Monday, April 21, 2014
5 questions answered during OU's spring
By Brandon Chatmon
It was a quiet and productive spring at Oklahoma. The Sooners emerged relatively injury free and were able to tinker with their systems on both sides of the ball. This week we'll review OU's spring, starting with five questions that were answered during the Sooners' 15 practices.
The defensive line is as good as advertised: Junior Charles Tapper didn't rest on his laurels after a breakout, All-Big 12 sophomore season. He’ll enter the fall as one of the Big 12’s top defensive ends and is a legitimate difference-maker on OU’s defensive front. His strength, speed and athleticism could push him into the fight to be an All-American if his development continues.
Senior defensive end Geneo Grissom appears ready to fulfill the recruiting hype that followed him onto campus, senior defensive lineman Chuka Ndulue is a veteran presence, sophomore defensive tackle Jordan Wade is strong in the middle and junior defensive tackle Jordan Phillips is on the road to recovery after missing the majority of the 2013 season with a back injury. The depth of the defensive line is expanding as well, with redshirt freshmen Matt Romar and Charles Walker bringing competition inside during spring drills and sophomores Matt Dimon and Mike Onuoha adding depth on the outside.
Eric Striker hasn't seemed to miss a beat since his Sugar Bowl breakout.
The defense could be the most versatile in years: The Sooners' savvy decision to tinker with some of their defensive stars and move guys around in the defensive system this spring should pay off in the fall. Grissom spent time at linebacker alongside Eric Striker, who played some nickelback during the 15 practices. Both players will be core members of OU’s defense in 2014 but the spring was spent trying find the Sooners' best 11 defenders for every situation. Challenging its best players to be more versatile will help defensive coordinator Mike Stoops adapt to the various offenses the Big 12 has to offer this fall. Putting its best players in the best position to make plays could make this defense even stronger.
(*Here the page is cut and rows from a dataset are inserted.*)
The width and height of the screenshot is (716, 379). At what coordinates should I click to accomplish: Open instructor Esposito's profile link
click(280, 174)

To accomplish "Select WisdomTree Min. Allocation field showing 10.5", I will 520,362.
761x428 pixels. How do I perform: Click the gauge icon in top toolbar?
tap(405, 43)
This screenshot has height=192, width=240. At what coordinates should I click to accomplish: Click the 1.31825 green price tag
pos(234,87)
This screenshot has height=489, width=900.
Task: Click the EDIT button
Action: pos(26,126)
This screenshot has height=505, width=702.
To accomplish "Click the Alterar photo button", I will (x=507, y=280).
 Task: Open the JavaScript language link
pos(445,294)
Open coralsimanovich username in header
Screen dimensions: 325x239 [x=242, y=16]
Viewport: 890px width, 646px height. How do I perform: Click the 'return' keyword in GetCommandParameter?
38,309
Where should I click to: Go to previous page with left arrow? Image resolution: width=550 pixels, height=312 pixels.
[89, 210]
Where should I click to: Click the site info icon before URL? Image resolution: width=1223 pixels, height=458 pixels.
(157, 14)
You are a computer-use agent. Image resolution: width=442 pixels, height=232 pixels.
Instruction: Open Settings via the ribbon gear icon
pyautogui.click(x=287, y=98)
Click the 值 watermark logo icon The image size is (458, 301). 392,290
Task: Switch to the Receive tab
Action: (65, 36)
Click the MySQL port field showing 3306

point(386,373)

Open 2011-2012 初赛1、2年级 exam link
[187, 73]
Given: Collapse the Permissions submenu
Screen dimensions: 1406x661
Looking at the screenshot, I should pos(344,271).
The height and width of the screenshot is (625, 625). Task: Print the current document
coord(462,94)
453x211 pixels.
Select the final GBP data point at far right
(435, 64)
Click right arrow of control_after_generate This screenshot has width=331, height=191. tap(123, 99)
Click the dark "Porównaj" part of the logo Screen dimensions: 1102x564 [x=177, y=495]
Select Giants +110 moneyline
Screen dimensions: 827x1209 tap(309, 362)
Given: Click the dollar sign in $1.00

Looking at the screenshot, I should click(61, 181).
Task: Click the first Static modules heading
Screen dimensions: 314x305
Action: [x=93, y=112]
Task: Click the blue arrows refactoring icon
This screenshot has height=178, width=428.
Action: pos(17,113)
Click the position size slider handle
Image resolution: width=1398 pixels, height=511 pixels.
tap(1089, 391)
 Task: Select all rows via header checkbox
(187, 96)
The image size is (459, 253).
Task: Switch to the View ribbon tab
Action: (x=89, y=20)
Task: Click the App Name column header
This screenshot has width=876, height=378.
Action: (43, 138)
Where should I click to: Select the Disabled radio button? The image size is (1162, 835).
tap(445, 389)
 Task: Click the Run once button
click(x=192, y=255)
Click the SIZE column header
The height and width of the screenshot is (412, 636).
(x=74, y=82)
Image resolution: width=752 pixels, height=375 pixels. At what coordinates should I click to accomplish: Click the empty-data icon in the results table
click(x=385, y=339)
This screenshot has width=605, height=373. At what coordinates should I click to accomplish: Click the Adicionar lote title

The Class of 2013 is better than expected: It seemed like OU scrambled to put together its 2013 recruiting class, yet the group started showing signs it was better than anticipated last season. This spring, they further cemented that belief with several sophomores or redshirt freshmen fighting to be major contributors. Receiver Jordan Smallwood, cornerback Dakota Austin, safety Ahmad Thomas and linebacker Jordan Evans are just a few of the members of that class who could be poised for breakout seasons in 2014 after a strong spring showing.
Fullback/tight end Dimitri Flowers was the hidden gem of the Class of 2014: We haven’t even reached three months after signing day, yet Flowers already looks like a diamond in the rough. Comparisons to Trey Millard began early in spring practices and increased from that point. While his versatility, size, blocking and receiving prowess immediately impressed, Flowers showed an ability to pick up the Sooners' offensive concepts and operated like a veteran. It's put him on the road to becoming a valuable asset in OU’s offense as a freshman. When they see Flowers for the first time this fall, there’s a chance opposing Big 12 defensive coordinators will accuse the Sooners of trying to get four more years out of the former All-Big 12 fullback by simply changing Millard’s jersey number and renaming him.
Striker is going to make life miserable for Big 12 quarterbacks: The junior picked up right where he left off after embarrassing Alabama tackle Cyrus Kouandjio with three sacks in the Allstate Sugar Bowl. He looked active, energetic and quick in the spring game, recording back-to-back sacks early in the third quarter. Striker was going against backup linemen, but there’s a good chance he’s going to be a pest to every Big 12 lineman he faces this fall.